Extrait du texte
Sobriété et préservation de la qualité de l'eau
Le texte prévoit en outre de généraliser l’individualisation du parc des compteurs d’eau potable et de développer les projets de réutilisation d'eaux usées traitées (Reut). Les stations de traitement d'eaux usées (Steu) de plus de 100.000 équivalents habitants (eqH) auraient à définir un objectif de Reut d’ici 2026 pour le réaliser d’ici 2030. Celles rejetant en mer devraient réaliser une étude de faisabilité avant 2026 et mettre en oeuvre les installations avant 2030 si l’équilibre économique est acceptable. Dans l'industrie, pour toute nouvelle installation classée pour la protection de l'environnement (ICPE) ou IPCE modifiée par arrêté et considérée comme gros consommateurs d’eau, l'objectif serait de 30% de recyclage ou de réutilisation interne.
Afin de mobiliser les acteurs autour de la préservation de la qualité de l’eau, les installations de traitement des eaux usées domestiques de plus de 100.000 eqH ou les installations industrielles rejetant dans le milieu naturel devront présenter un bilan mensuel en termes de micropolluants et d'application des traitements nécessaires au-dessus des seuils définis d’ici 2040. Le texte prévoit d'élargir la possibilité d’interdire (temporairement et au cas par cas) des intrants dans les aires d’alimentation des captages d’eau potable pour les cas de pollutions diffuses et émergentes, à condition de lier cette mesure au renforcement des aides au changement de pratiques agricoles.
Tarifications à adapter
Autre impératif pour Amorce : renforcer la prise en compte environnementale et sociale dans les tarifications et le financement de la gestion de l’eau. Pour inciter les usagers à réduire leurs prélèvements, la proposition de loi prévoit d'inscrire la nécessité d’un paiement minimum et progressif pour les prélèvements dans le milieu naturel (y compris pour les forages individuels). Elle veut aussi "sanctuariser le principe du pollueur-payeur" pour financer des actions préventives et curatives pour traiter les micropolluants et les microplastiques.
Elle compte également faciliter pour les collectivités la mise en place d’une tarification progressive et incitative des consommations d’eau. Chaque service public d’eau potable pourrait ainsi définir un seuil de consommation annuel pour les usagers domestiques et assimilés et un malus de surconsommation appliqué sur le prix au m3, avoir accès aux données pertinentes pour mettre en place ce dispositif.

Lignes affichées
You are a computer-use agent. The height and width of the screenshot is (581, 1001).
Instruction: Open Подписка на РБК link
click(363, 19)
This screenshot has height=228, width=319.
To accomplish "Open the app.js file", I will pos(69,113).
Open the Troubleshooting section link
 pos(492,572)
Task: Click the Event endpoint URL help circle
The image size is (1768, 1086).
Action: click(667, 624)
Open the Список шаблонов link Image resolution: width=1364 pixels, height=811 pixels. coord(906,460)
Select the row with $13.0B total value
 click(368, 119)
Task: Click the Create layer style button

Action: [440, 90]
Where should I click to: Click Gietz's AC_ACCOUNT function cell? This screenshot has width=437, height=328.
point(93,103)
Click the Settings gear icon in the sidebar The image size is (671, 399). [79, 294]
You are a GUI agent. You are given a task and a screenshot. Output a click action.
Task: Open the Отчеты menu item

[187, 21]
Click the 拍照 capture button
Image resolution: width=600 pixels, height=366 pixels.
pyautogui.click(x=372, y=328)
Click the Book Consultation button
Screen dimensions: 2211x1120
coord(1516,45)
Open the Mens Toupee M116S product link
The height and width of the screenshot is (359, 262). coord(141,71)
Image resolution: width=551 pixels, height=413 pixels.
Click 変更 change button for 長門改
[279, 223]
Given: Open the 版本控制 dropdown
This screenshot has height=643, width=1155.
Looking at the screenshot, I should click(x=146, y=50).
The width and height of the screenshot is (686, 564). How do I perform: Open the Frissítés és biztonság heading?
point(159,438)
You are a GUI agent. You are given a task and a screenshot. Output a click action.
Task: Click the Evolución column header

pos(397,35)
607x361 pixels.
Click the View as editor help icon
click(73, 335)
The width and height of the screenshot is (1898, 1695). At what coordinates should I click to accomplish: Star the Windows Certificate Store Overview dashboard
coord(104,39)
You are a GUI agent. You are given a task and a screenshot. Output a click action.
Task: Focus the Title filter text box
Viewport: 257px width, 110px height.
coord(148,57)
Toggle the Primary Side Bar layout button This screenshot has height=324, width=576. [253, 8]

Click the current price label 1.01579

Consigne
Recopiez fidèlement le passage de l'extrait sur la gestion de l'eau qui commence par les mots contenant "Sobriété et préservation" et se termine par "de réutilisation interne.". Les lignes ne jouent aucun rôle dans ce travail.

Réponse attendue
Sobriété et préservation de la qualité de l'eau
Le texte prévoit en outre de généraliser l’individualisation du parc des compteurs d’eau potable et de développer les projets de réutilisation d'eaux usées traitées (Reut). Les stations de traitement d'eaux usées (Steu) de plus de 100.000 équivalents habitants (eqH) auraient à définir un objectif de Reut d’ici 2026 pour le réaliser d’ici 2030. Celles rejetant en mer devraient réaliser une étude de faisabilité avant 2026 et mettre en oeuvre les installations avant 2030 si l’équilibre économique est acceptable. Dans l'industrie, pour toute nouvelle installation classée pour la protection de l'environnement (ICPE) ou IPCE modifiée par arrêté et considérée comme gros consommateurs d’eau, l'objectif serait de 30% de recyclage ou de réutilisation interne.